Task prompt
Using the data below, copy each line that includes the word "will".
[Information provided — start]
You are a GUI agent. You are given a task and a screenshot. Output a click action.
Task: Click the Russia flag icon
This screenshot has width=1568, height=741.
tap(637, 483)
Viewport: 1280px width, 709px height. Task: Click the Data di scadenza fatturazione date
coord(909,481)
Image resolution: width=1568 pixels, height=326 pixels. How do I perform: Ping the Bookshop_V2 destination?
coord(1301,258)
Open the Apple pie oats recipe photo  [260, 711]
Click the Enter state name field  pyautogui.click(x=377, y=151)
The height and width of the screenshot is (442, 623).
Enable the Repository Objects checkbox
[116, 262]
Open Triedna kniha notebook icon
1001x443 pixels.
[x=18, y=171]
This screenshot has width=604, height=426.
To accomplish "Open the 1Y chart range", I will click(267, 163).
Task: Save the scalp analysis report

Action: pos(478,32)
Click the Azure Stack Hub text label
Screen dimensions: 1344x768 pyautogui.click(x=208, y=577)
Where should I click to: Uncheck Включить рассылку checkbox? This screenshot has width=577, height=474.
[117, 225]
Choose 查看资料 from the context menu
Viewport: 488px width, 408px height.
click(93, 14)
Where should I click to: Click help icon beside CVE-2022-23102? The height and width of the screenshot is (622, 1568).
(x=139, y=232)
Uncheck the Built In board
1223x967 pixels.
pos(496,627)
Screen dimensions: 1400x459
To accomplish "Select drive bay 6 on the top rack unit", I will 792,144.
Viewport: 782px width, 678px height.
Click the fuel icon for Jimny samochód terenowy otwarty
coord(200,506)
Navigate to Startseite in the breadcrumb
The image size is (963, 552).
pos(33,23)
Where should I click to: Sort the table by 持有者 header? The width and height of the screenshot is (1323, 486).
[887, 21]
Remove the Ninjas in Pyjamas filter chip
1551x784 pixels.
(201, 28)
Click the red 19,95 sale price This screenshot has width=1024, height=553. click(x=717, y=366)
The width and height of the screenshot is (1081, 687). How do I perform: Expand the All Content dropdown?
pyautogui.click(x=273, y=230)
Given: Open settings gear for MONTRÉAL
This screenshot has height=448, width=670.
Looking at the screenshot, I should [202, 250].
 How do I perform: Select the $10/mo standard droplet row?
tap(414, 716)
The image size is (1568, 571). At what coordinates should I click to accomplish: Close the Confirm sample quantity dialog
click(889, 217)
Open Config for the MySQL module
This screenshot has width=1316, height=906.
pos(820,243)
[Information provided — finish]
Written response
To accomplish "Open the 1Y chart range", I will click(267, 163).
To accomplish "Select drive bay 6 on the top rack unit", I will 792,144.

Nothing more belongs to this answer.